5. Menyiapkan bayi untuk dilakukan penyinaran, melepas seluruh baju bayi
yang hanya menyisakan pampers dan memakaikan kaca mata kasa karbon
pada matanya untuk memaksimalkan hasil penyinaran yang akan
dilakukan pada bayi serta menjaga mata bayi dari sinar blue light.
6. Memberikan foto terapi selama 24 jam dengan istirahat 12 jam, untuk
memecah bilirubin menjadi bentuk yang tidak toksik yang dapat
dikeluarkan dengan sempurna.
7. Mengubah posisi fototerapi tiap 6 jam (miring kiri/kanan, terlentang,
tengkurap) untuk mendapatkan hasil penyinaran yang lebih maksimal.
8. Mengobservasi keadaan umum dan TTV bayi.
9. Melakukan kolaborasi dengan dokter dalam pemberian terapi yang tepat
guna mempercepat proses penyembuhan bayi.
VII. EVALUASI
Tanggal: 21 Juni 2013 Jam 10.00 WIB
S : -
O:
- KU : Baik
- S : 36,6 OC,
- RR : 48 x/mnt.
- HR : 128 x/mnt.
- Minum Speen (+) 30 cc, muntah (-).
- Warna kulit kemerahan, sclera putih keabuan
- Hasil laboratorium tgl 21-6-2013
Bilirubin Indirect 7,19 mg/dL
Bilirubin Direct 0,85 mg/dL
Bilirubin Total 8,67 mg/dL
A: Neonatus umur 6 hari
P : - Berikan KIE pada ibu dan keluarga tentang perawatan bayi di rumah
- Anjurkan ibu untuk memberikan ASI eksklusif di rumah
- Pasien KRS
- Anjurkan ibu untuk kontrol di poli anak 3 hari lagi
BAB 4
PEMBAHASAN
5.1 Kesimpulan
Kesimpulan yang dapat ditarik dalam pembuatan asuhan kebidanan pada
Bayi bayi Ny. “KN” dengan Hiperbilirubinemia yaitu pada tahap pengkajian data
yang terdiri atas data subjektif diperoleh data secara lengkap yang berasal dari
pasien dengan metode wawancara atau tanya jawab dan data objektif yaitu
pemantauan langsung oleh tenaga kesehatan.

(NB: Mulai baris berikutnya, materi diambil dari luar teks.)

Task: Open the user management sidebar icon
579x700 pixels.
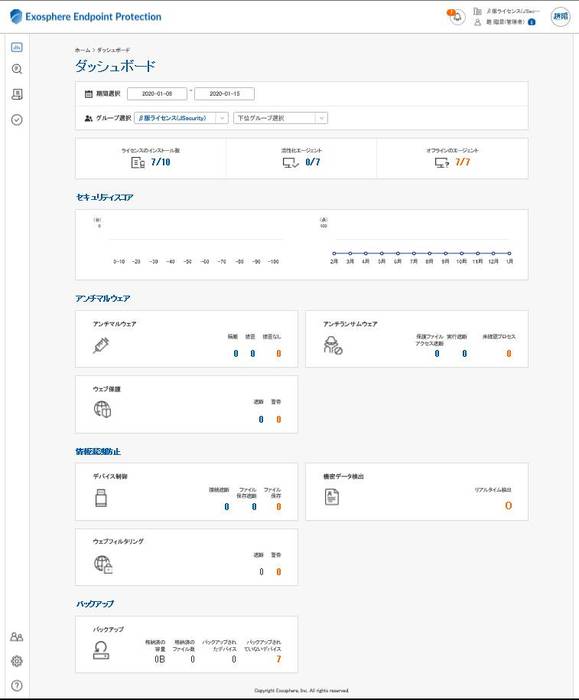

Data yang didapatkan dalam
pengkajian digunakan sebagai dasar dalam menentukan identifikasi diagnosa atau
masalah terhadap keadaan yang dirasakan oleh bayi. Bayi tidak mengalami
keadaan yang gawat darurat, sehingga untuk penulisan kebutuhan segera hanya
perlu di lakukan pemantauan suhu bayi dan pemantauan berat badan bayi serta
kolaborasi dengan dokter.
Pada penatalaksanaan rencana tindakan disusun berdasarkan keadaan yang
dialami oleh bayi dan juga disesuaikan dengan kebutuhan bayi. Setelah rencana
kegiatan telah tersusun dengan baik maka tahap selanjutnya adalah melaksanakan
rencana tindakan yang telah disusun sebelumnya.

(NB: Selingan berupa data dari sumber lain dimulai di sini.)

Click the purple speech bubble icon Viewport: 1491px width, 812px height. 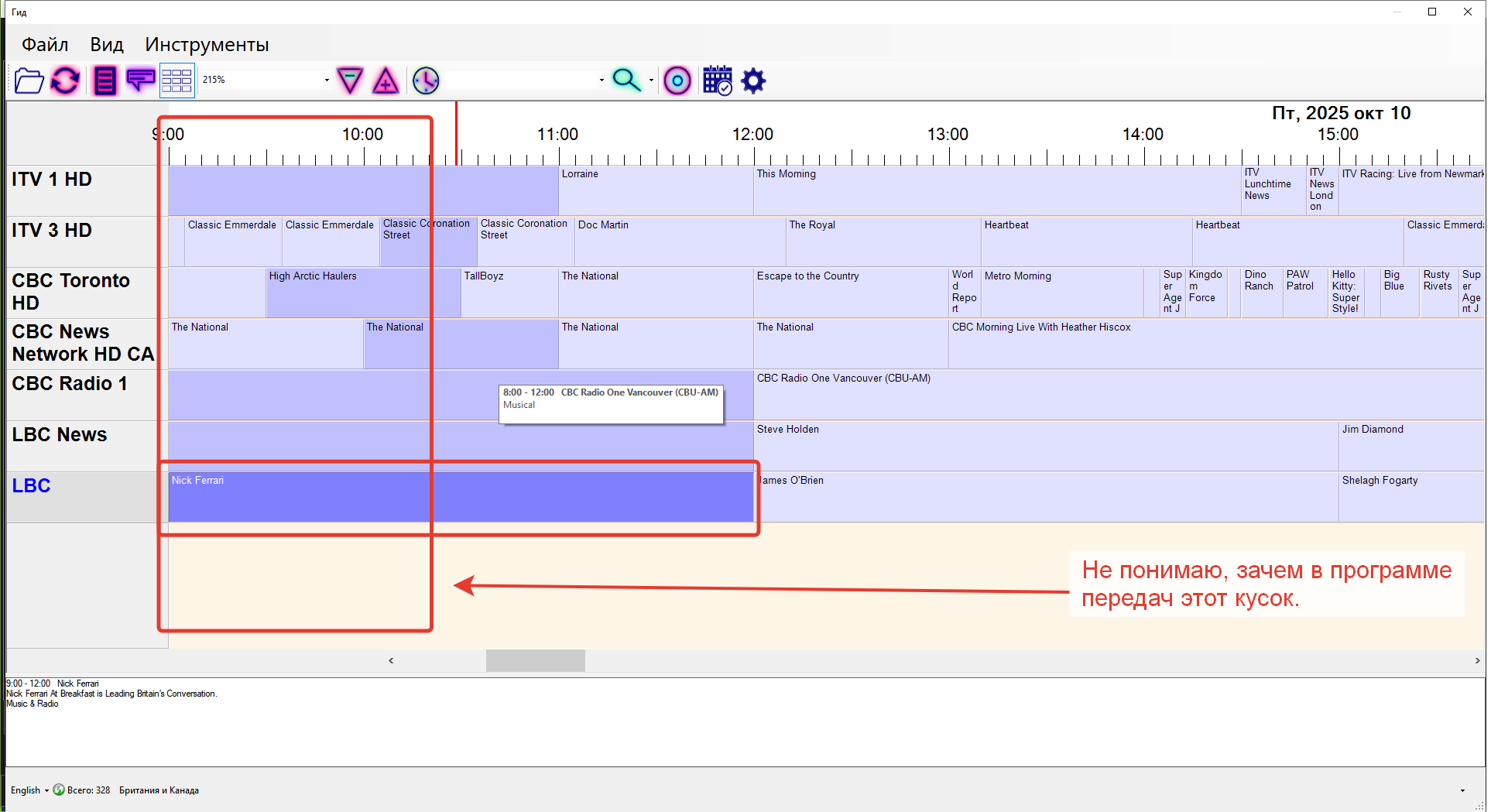(x=140, y=81)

Evaluasi yang didapat berdasarkan asuhan kebidanan yang diberikan
sehingga bayi tidak mengalami komplikasi/ masalah dan bayi sudah di bolehkan
pulang pada hari ke tiga karena kondisinya baik.
5.2 Saran
5.2.1 Bagi Petugas Kesehatan
1. Dalam memberikan asuhan kebidanan diharapkan tetap
mempertahankan untuk menjaga komunikasi dalam menjalin kerjasama
antara petugas dan pasien untuk keberhasilan asuhan yang diberikan.
Selain itu dalam melakukan tindakan petugas kesehatan harus benar-
benar mempertahankan kebersihan dan kesterilan.

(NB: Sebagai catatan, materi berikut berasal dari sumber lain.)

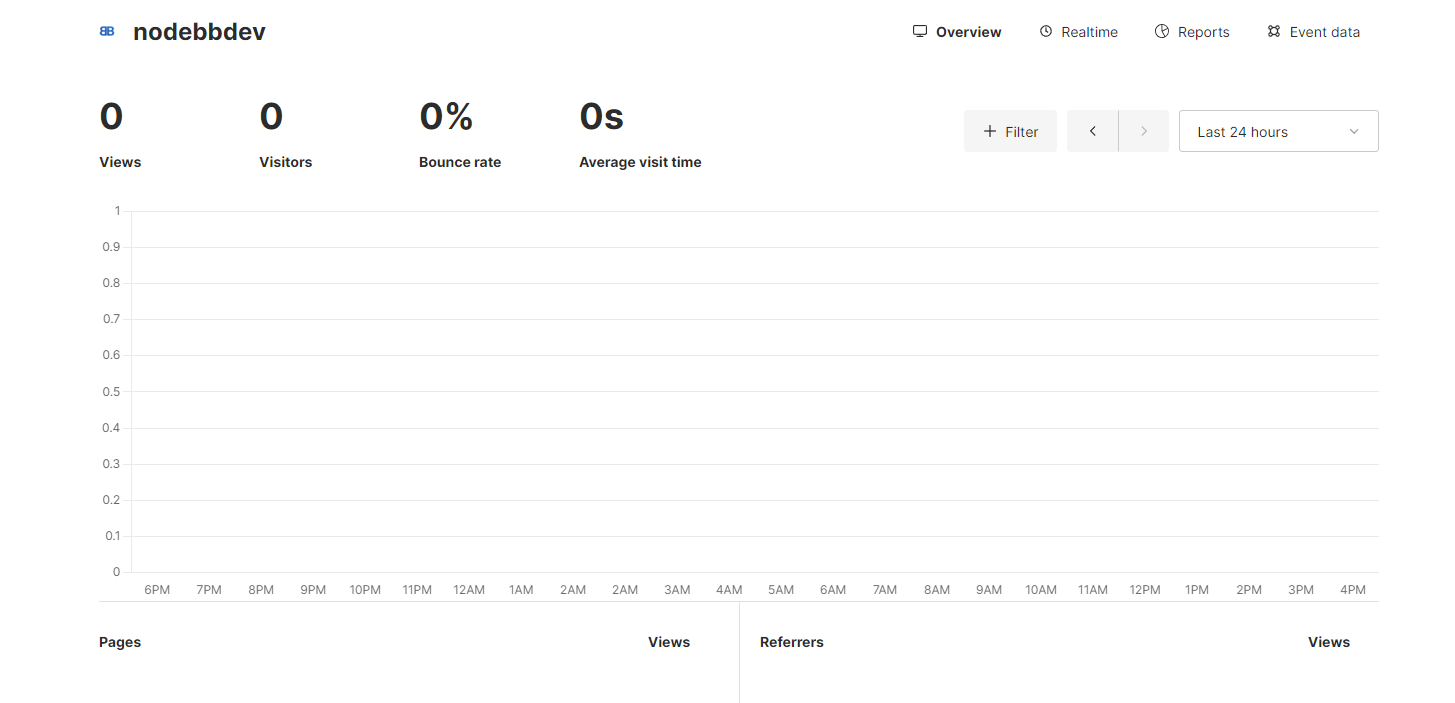Expand the date range chevron arrow

(1354, 132)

2. Memberi waktu kepada klien dan keluarga untuk bertanya serta
memberikan keterangan dan informasi yang jelas dan tepat.
5.2.2 Bagi Masyarakat
1. Keluarga diharapkan selalu bekerja sama dengan petugas kesehatan agar
asuhan dapat berjalan dengan baik / lancar
2. Melaksanakan saran dan petunjuk yang diberikan petugas kesehatan
3. Segera datang / memeriksakan diri kepada petugas kesehatan jika
mengalami komplikasi atau ketidaknyamanan.